═══ EXTRAIT DU TEXTE ═══
Parce que sur Lost-Edens, on aime casser les idoles quand elles font de bons films, en voici un beau.

Satoshi Kon, tout le monde ou presque connaît : il est l’auteur de Perfect Blue, de Millenium Actress, ainsi que Tokyo Godfathers et bien sûr, Paranoïa Agent.
Son dernier film, sorti en 2006, se nomme Paprika.
Paprika est à la base le dernier roman de l’écrivain japonais Yasuraka Tsutsui avant qu’il ne se mette en grève créatrice en 1993. Considéré comme l’un des plus grands écrivains de SF du Japon, cet auteur est constamment sous le feu de la critique pour ses livres et articles engagés qui dérangent et lui posent donc beaucoup de problèmes.

Tsutsui aurait lui-même demandé à Satoshi Kon de réaliser ladite adaptation après avoir vu Millenium Actress. Satoshi Kon, lui, avait déjà l’intention de le réaliser. Comme quoi le monde est bien fait.
═══
## ÉNONCÉ:
Mettez à jour l'extrait sur Paprika en recopiant tout le passage allant de « Son dernier film, sorti » jusqu'à « est bien fait. », où « adaptation » doit céder la place à « transposition ».
═══ DONNÉES FOURNIES ═══
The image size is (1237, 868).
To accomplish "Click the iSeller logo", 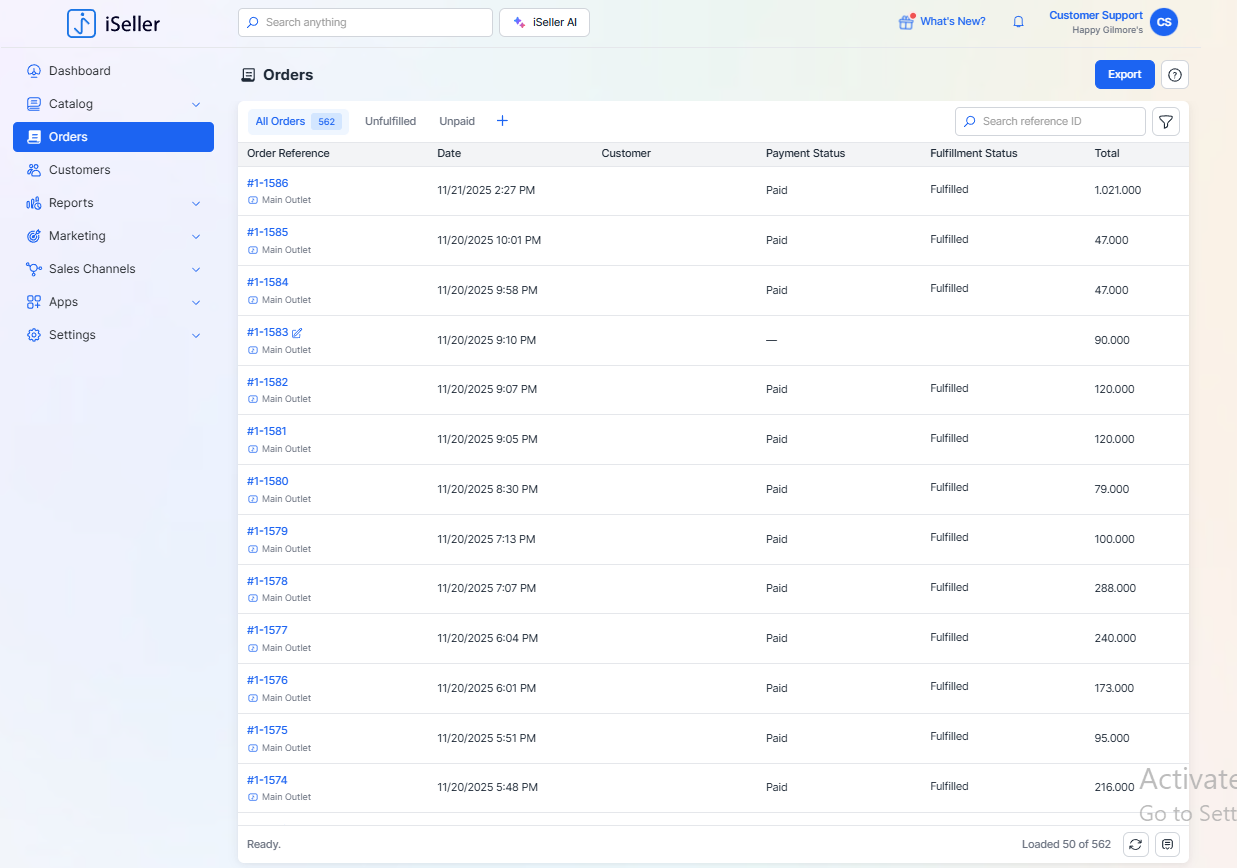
═══
## RÉPONSE PROPOSÉE:
Son dernier film, sorti en 2006, se nomme Paprika.
Paprika est à la base le dernier roman de l’écrivain japonais Yasuraka Tsutsui avant qu’il ne se mette en grève créatrice en 1993. Considéré comme l’un des plus grands écrivains de SF du Japon, cet auteur est constamment sous le feu de la critique pour ses livres et articles engagés qui dérangent et lui posent donc beaucoup de problèmes.

Tsutsui aurait lui-même demandé à Satoshi Kon de réaliser ladite transposition après avoir vu Millenium Actress. Satoshi Kon, lui, avait déjà l’intention de le réaliser. Comme quoi le monde est bien fait.